Martin Johnson of the Independent famously said that this England team “had only three things wrong with them – can’t bat, can’t bowl, can’t field” and when they won the First Test it was their Test victory since defeating the same opponents at The Oval more than 12 months previous. That run, as well as the defeat in West Indies, included home defeats to both India and New Zealand. As for the Aussies, when they finally won a Test in the new year in Sydney it was their first win in 14 attempts. England’s winning margin of 2-1 probably wasn’t reflective of how dominant they were but a clean sweep in the One Day tournaments made this one of their greatest ever tours in terms of results.

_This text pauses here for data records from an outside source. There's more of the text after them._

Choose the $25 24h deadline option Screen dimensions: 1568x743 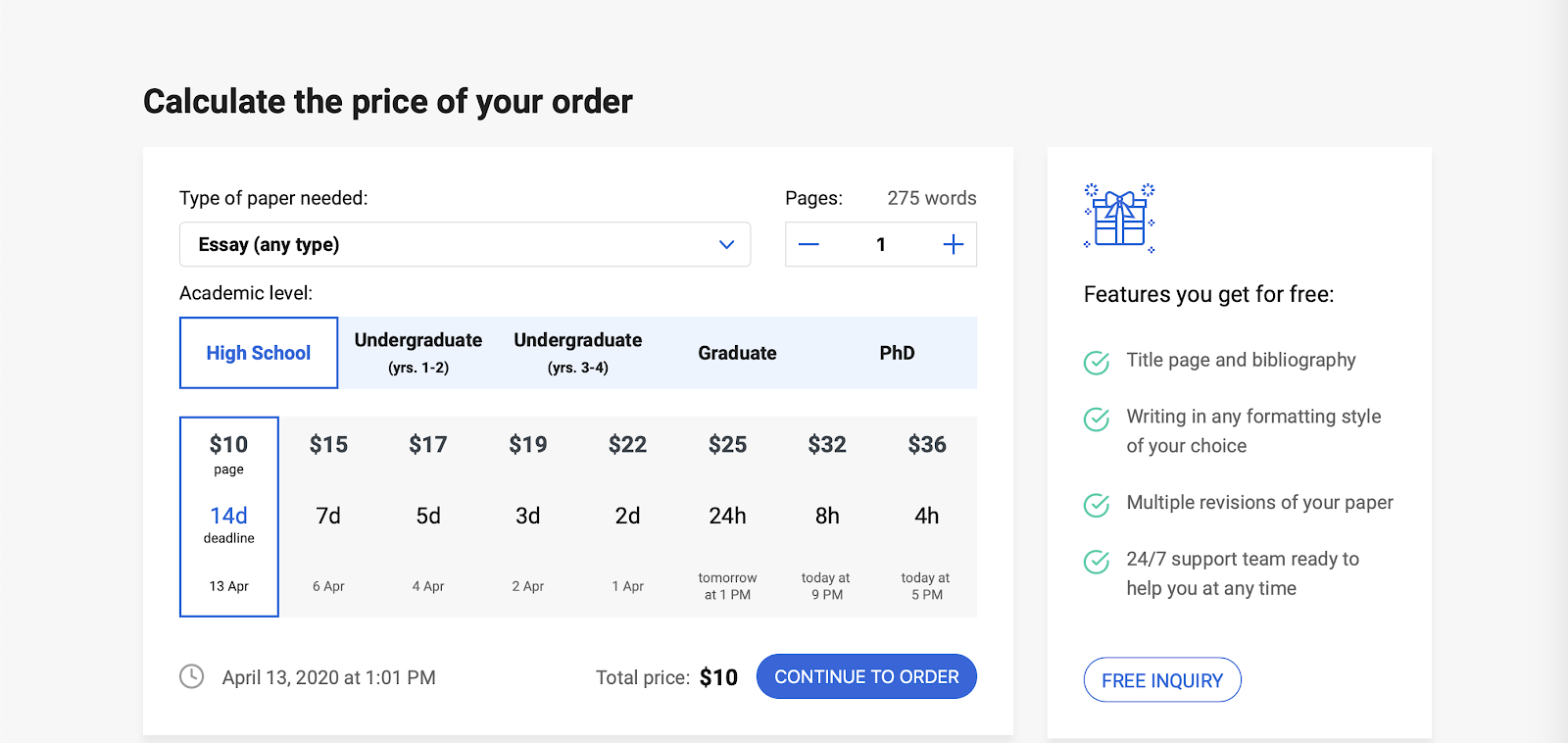coord(727,516)
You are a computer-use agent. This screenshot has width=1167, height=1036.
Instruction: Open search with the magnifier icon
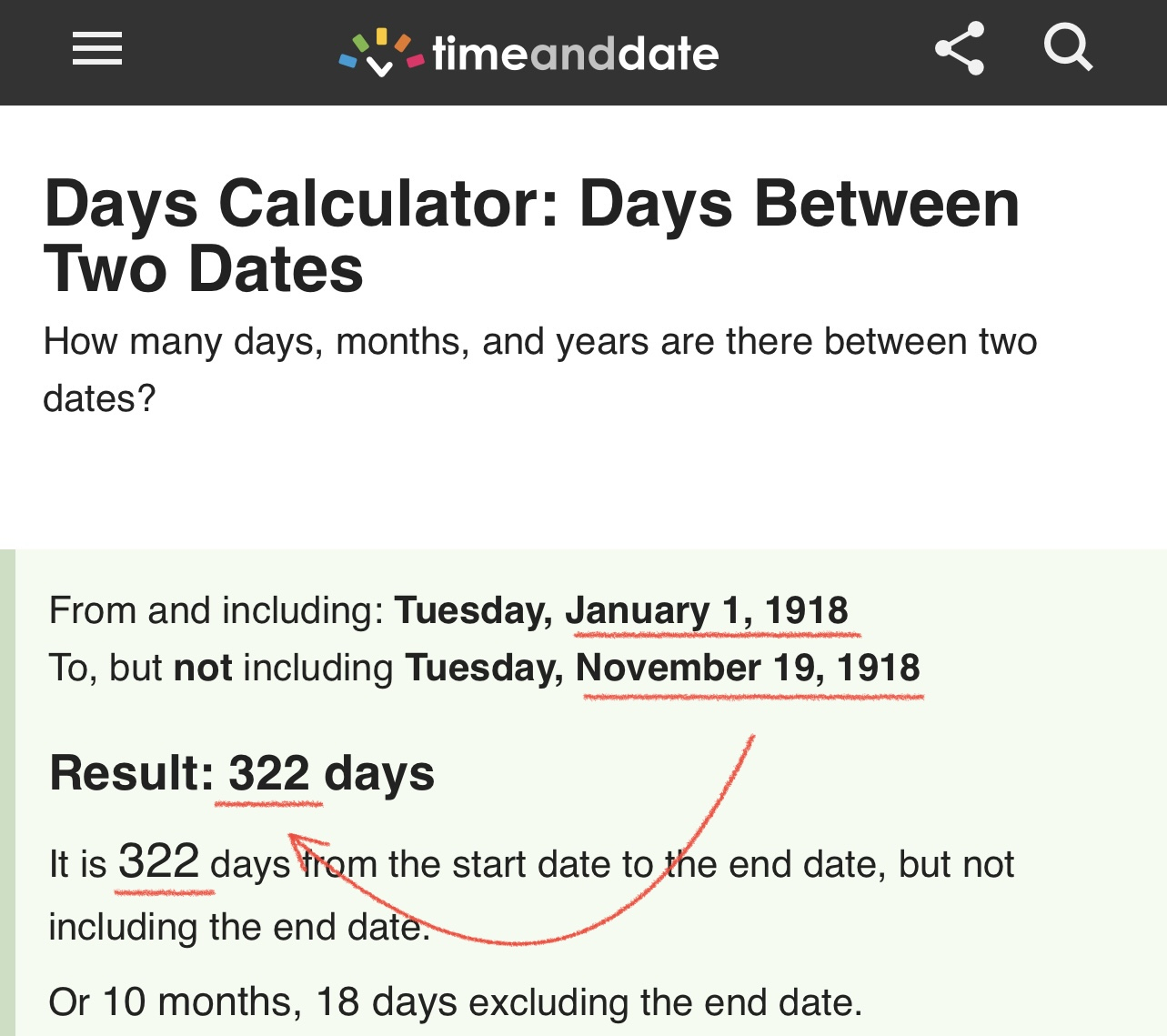tap(1068, 47)
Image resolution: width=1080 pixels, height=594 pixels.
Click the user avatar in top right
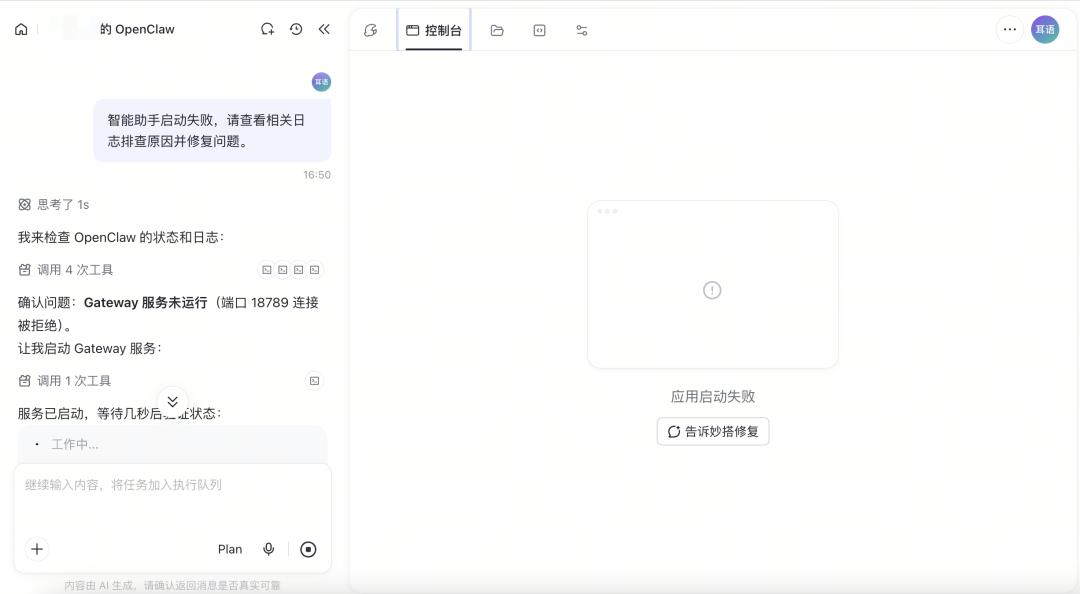(1044, 29)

In reality though both sides were in a poor state and although England won the battle, they certainly lost the war. The defeat galvanised Allan Border and his young side. The defeat and the way they played served as the catalyst for their domination in the preceding decades. With Mark Taylor waiting in the wings and a certain Warne and McGrath a couple of years away, Marsh, Boon, Jones, Waugh, Lawson, McDermott and their captain would form the spine of one of arguably the greatest Test sides ever seen.
As for England it was a case of same old, the following year they played Pakistan a lot, mostly losing and then had the infamous summer of 1988 against West Indies. A typical micro chasm of the England cricket team in the 80s, moments of promise, plenty of talent but very little consistency.